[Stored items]
-*-

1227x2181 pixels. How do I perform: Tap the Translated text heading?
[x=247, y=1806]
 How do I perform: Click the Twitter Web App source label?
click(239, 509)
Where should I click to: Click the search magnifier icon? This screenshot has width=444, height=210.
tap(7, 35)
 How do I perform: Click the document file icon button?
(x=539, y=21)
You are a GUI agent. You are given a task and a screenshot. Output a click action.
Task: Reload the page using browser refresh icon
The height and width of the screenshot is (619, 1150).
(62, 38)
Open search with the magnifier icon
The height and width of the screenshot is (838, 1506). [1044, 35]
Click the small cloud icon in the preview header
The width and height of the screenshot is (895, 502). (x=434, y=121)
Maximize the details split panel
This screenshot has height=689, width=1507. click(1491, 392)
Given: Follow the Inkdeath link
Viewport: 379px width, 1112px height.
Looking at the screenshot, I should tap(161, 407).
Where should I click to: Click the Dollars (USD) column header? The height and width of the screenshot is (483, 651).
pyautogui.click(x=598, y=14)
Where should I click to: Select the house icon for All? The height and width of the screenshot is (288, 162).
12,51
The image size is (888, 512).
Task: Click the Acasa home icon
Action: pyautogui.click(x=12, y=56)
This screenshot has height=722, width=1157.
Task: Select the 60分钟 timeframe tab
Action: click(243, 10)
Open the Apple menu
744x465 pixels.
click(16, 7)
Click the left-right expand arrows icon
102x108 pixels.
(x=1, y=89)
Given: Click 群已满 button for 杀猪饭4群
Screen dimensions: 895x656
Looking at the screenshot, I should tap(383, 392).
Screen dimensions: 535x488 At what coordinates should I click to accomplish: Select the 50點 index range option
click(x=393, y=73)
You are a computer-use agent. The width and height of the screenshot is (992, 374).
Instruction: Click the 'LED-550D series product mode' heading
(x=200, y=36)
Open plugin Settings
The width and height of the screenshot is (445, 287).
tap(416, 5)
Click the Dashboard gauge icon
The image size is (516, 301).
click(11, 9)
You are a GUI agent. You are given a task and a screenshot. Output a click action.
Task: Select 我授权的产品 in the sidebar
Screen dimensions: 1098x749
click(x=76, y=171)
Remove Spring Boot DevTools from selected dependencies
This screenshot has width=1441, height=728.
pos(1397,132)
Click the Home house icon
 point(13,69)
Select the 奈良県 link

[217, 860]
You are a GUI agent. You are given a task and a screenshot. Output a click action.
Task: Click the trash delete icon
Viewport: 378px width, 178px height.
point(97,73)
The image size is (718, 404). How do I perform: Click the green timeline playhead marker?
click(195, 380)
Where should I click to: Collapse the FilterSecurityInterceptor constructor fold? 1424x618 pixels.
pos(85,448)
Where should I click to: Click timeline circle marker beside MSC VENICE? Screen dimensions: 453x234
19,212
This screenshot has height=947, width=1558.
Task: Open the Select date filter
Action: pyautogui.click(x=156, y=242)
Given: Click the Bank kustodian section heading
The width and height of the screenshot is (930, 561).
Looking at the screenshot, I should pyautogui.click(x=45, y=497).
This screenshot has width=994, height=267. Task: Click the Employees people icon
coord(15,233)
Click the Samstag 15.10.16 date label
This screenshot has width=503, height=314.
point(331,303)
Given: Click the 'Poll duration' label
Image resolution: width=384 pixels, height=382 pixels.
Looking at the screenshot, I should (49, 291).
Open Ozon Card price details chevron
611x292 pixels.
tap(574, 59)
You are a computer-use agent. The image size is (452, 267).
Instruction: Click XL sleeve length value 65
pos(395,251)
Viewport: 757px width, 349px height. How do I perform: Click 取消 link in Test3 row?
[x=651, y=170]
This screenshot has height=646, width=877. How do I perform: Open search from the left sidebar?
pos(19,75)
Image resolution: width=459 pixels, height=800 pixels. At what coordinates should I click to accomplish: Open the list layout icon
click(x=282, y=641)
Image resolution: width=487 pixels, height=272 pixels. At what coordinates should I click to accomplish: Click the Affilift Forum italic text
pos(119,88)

-*-

Copy out every line from the data above in which the word "computer" occurs.

__Exercise result__.
You are a computer-use agent. The width and height of the screenshot is (992, 374).
You are a computer-use agent. The image size is (452, 267).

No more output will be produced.